This season's Heineken Champions Cup cannot now be completed in July or August after the French prime minister Édouard Philippe ruled out "big sporting affairs" taking place in the country before September.
With Clermont, Racing 92 and Toulouse, who were due to host Ulster, all having reached the quarter-finals of the Heineken Champions Cup, and three more French sides having reached the same stages of the European Challenge Cup, this means both competitions cannot be resumed until September at the earliest – and if at all.
However, the governing body of the two competitions, European Professional Club Rugby (EPCR), will not rule out completing the 2019-20 knockout stages in September or, if ultimately possible, staging the finals in October.
Indeed, now that shoehorning a finale of sorts into the 2019-20 Top 14 season (which still had nine full rounds of fixtures and three knockout rounds to complete) is no longer an option, this development could ultimately work to the benefit of the European competitions, if the various stakeholders agree to find two or three weekends to run off the 2019-20 knockout stages come September.

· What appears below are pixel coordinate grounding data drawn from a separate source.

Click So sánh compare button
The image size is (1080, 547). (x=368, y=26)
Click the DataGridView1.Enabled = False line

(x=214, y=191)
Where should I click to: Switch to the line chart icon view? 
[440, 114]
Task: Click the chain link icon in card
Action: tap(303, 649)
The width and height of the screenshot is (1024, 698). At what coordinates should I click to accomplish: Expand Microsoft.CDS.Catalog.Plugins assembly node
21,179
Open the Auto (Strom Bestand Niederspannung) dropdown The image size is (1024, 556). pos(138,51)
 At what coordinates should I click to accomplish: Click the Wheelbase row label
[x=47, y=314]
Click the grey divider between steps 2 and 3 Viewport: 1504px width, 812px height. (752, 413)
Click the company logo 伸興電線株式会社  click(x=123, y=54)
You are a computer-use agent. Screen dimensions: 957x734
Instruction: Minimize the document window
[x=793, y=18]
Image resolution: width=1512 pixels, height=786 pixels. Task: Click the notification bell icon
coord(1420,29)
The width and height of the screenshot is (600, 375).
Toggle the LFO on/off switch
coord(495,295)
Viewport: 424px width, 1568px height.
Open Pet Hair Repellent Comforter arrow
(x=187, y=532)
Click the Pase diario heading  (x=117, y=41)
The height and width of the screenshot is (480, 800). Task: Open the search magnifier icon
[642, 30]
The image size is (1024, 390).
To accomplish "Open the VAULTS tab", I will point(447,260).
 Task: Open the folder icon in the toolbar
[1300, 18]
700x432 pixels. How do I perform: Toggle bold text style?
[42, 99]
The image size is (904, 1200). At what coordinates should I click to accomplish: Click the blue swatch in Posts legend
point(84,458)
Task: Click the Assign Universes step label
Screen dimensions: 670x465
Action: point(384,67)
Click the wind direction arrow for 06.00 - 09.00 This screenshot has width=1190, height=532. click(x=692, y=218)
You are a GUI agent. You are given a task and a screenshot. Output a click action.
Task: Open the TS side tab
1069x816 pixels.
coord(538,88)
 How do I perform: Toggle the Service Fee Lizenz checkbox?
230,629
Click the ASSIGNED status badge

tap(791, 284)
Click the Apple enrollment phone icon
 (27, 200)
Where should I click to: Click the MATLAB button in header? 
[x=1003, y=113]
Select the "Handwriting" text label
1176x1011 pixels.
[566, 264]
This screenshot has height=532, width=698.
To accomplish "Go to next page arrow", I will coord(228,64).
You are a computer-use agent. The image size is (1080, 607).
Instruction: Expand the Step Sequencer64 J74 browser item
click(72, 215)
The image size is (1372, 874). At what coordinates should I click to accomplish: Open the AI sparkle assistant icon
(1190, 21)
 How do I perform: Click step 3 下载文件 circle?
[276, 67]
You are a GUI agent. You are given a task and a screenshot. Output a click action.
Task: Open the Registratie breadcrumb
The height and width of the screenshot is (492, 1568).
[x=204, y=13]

In his address to the nation, the French prime minister effectively called an end to the 2019-20 professional football season in France when specifically stating: "The big sporting affairs cannot occur before September. The 2019-20 professional football season cannot return."
By implication, this applies to the rugby season as well. The board of the umbrella group for the Top 14, and Pro D2, in France, Ligue Nationale de Rugby (LNR), were to meet in the aftermath of Philippe’s speech, while the Top 14 club presidents will hold a conference call on Wednesday.
With the 2020-21 Top 14 and Pro D2 seasons in France due to start on the first weekend of September, the likelihood is that they will all but abandon the 2019-20 Top 14.
Call off
It has already been decided to call off the Pro D2 and promote the top two, Colomiers and Perpignan, into a Top 16 for next season only, while the likelihood now is that the current top six in the Top 14 – Lyon, Bordeaux-Bègles, Racing 92, Toulon, La Rochelle and Clermont – will qualify for the 2020-21 Heineken Champions Cup, with seventh-placed Toulouse, the four-time winners, missing out by a point.
Since Racing won the first French Championship in 1892, the only years in which the competition did not take place were in the first and second World War years. The one realistic option for completing the 2019-20 French Championship now appears to be a final between the top two, Lyon and Bordeaux-Bègles, in September, whether behind closed doors or open to the public.
It remains to be seen if there will be any international rugby at all in 2020
Ultimately, of course, the European competitions' cross-border element still makes it highly unlikely they will be completed. But one grain of hope for EPCR in completing the Champions Cup and Challenge Cup is that neither Lyon nor Bordeaux-Bègles reached the knockout stages in Europe. The European quarter-finals could thus, in theory as things stand, be run off on the same weekend as a French final.
There remain so many moving parts to the global rugby calendar for 2020 that forecasting how things might pan out is still impossible. For example, pending the inevitable postponement of the July tours by the northern hemisphere countries, it remains to be seen if there will be any international rugby at all in 2020 and, if so, how it may or may not dovetail with the club/provincial game.
With all this in mind, weeks ago World Rugby appointed a workshop to look at various contingency plans and have been holding weekly conference calls with some or all of the various stakeholders, including the Tier 1 countries, the LNR, Premiership Rugby, EPCR and the International Rugby Players association, in what was hailed as a new-found spirit of harmony.
Alternative
Although, as proven again by the French decree, government pronouncements overrule those of all sporting bodies, World Rugby is not of a mind to confirm the postponement of the July tours (including Ireland’s two tests in Australia) until it has an alternative in place.
It is understood that Plan A, in that scenario, would be to effectively shift the July tours from that window to the northern hemisphere in October as a lead-in to the traditional November tests, all of which would be preceded, or followed by, the outstanding rearranged games from the 2019 Six Nations, including Ireland's matches at home to Italy and away to France.
That looks like a decidedly long shot, given the possibility of intercontinental travel looks remote at best, never mind the restrictions which might be applied.
Plan B would be for the two hemispheres to go their separate ways for the rest of the year, and those rearranged 2019 Six Nations games would be a forerunner to a one-off, 15-game tournament in its own right or part of a home-and-away 2021 Six Nations.
The alternative, as World Rugby chairman Bill Beaumont recently admitted, is that there will be no professional rugby of any hue until at least 2021.
In any event, that spirit of harmony appears to have waned as quickly as it surfaced. Both EPCR, in chairman Simon Halliday, and Premiership Rugby, through Bath owner Bruce Craig, have publicly expressed their opposition to World Rugby shoehorning Test rugby into the October window.
Furthermore, all of these moving parts are being played out to the backdrop of an election for World Rugby’s chairman between Beaumont and Agustín Pichot, which has accentuated the traditional northern-southern hemisphere divide.